[PATCH v2] cgroup/cpuset: call fmeter_init() when cpuset.memory_pressure disabled

Jin Guojie posted 1 patch 11 months ago
kernel/cgroup/cpuset-v1.c | 4 +++-
kernel/cgroup/cpuset.c    | 2 ++
2 files changed, 5 insertions(+), 1 deletion(-)
[PATCH v2] cgroup/cpuset: call fmeter_init() when cpuset.memory_pressure disabled
Posted by Jin Guojie 11 months ago
When running LTP's cpuset_memory_pressure program, the following error occurs:

(1) Create a cgroup, enable cpuset subsystem, set memory limit, and
then set cpuset_memory_pressure to 1
(2) In this cgroup, create a process to allocate a large amount of
memory and generate pressure counts
(3) Set cpuset_memory_pressure to 0
(4) Check cpuset.memory_pressure: LTP thinks it should be 0, but the
current kernel returns a value of 1, so LTP determines it as FAIL

V2:
* call fmeter_init() when writing 0 to the memory_pressure_enabled

Compared with patch v1 [1], this version implements clearer logic.

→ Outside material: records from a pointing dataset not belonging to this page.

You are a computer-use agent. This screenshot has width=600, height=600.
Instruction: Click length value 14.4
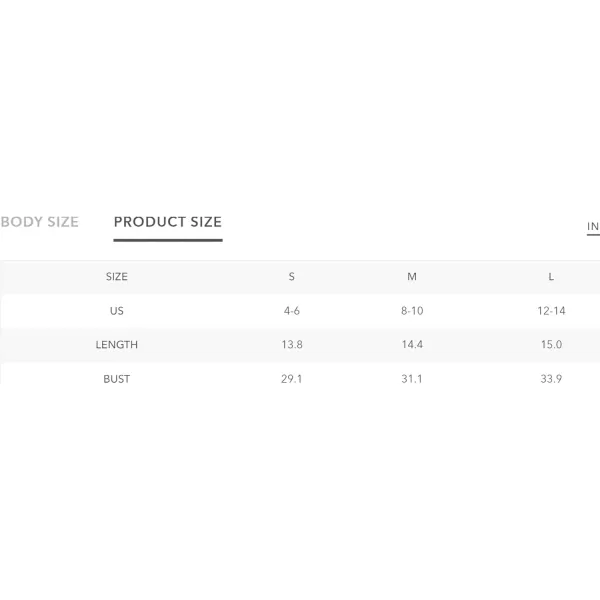(412, 345)
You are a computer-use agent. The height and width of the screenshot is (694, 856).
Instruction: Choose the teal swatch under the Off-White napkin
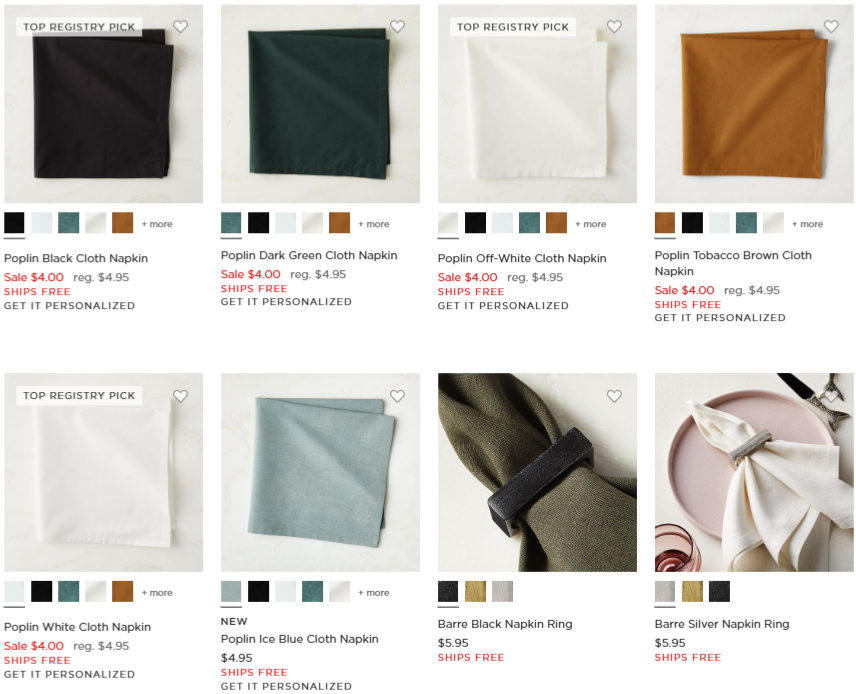528,222
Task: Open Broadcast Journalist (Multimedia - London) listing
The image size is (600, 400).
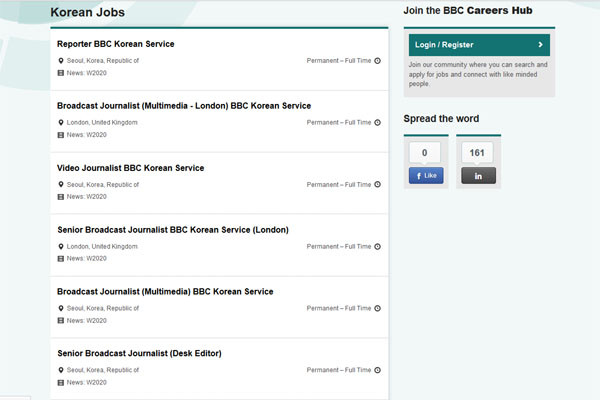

[1] https://lore.kernel.org/cgroups/CA+B+MYRNsdKcYxC8kbyzVrdH9fT8c2if5UxGguKep36ZHe6HMQ@mail.gmail.com/T/#u

Signed-off-by: Jin Guojie <guojie.jin@gmail.com>
Suggested-by: Michal Koutný <mkoutny@suse.com>
Suggested-by: Waiman Long <longman@redhat.com>
---
 kernel/cgroup/cpuset-v1.c | 4 +++-
 kernel/cgroup/cpuset.c    | 2 ++
 2 files changed, 5 insertions(+), 1 deletion(-)

diff --git a/kernel/cgroup/cpuset-v1.c b/kernel/cgroup/cpuset-v1.c
index 25c1d7b77e2f..7520eb31598a 100644
--- a/kernel/cgroup/cpuset-v1.c
+++ b/kernel/cgroup/cpuset-v1.c
@@ -66,7 +66,6 @@ void fmeter_init(struct fmeter *fmp)
        fmp->cnt = 0;
        fmp->val = 0;
        fmp->time = 0;
-       spin_lock_init(&fmp->lock);
 }

 /* Internal meter update - process cnt events and update value */
@@ -437,6 +436,9 @@ static int cpuset_write_u64(struct
cgroup_subsys_state *css, struct cftype *cft,
                break;
        case FILE_MEMORY_PRESSURE_ENABLED:
                cpuset_memory_pressure_enabled = !!val;
+               if (cpuset_memory_pressure_enabled == 0) {
+                       fmeter_init(&cs->fmeter);
+               }
                break;
        case FILE_SPREAD_PAGE:
                retval = cpuset_update_flag(CS_SPREAD_PAGE, cs, val);
diff --git a/kernel/cgroup/cpuset.c b/kernel/cgroup/cpuset.c
index 0f910c828973..3583c898ff77 100644
--- a/kernel/cgroup/cpuset.c
+++ b/kernel/cgroup/cpuset.c
@@ -3378,6 +3378,7 @@ cpuset_css_alloc(struct cgroup_subsys_state *parent_css)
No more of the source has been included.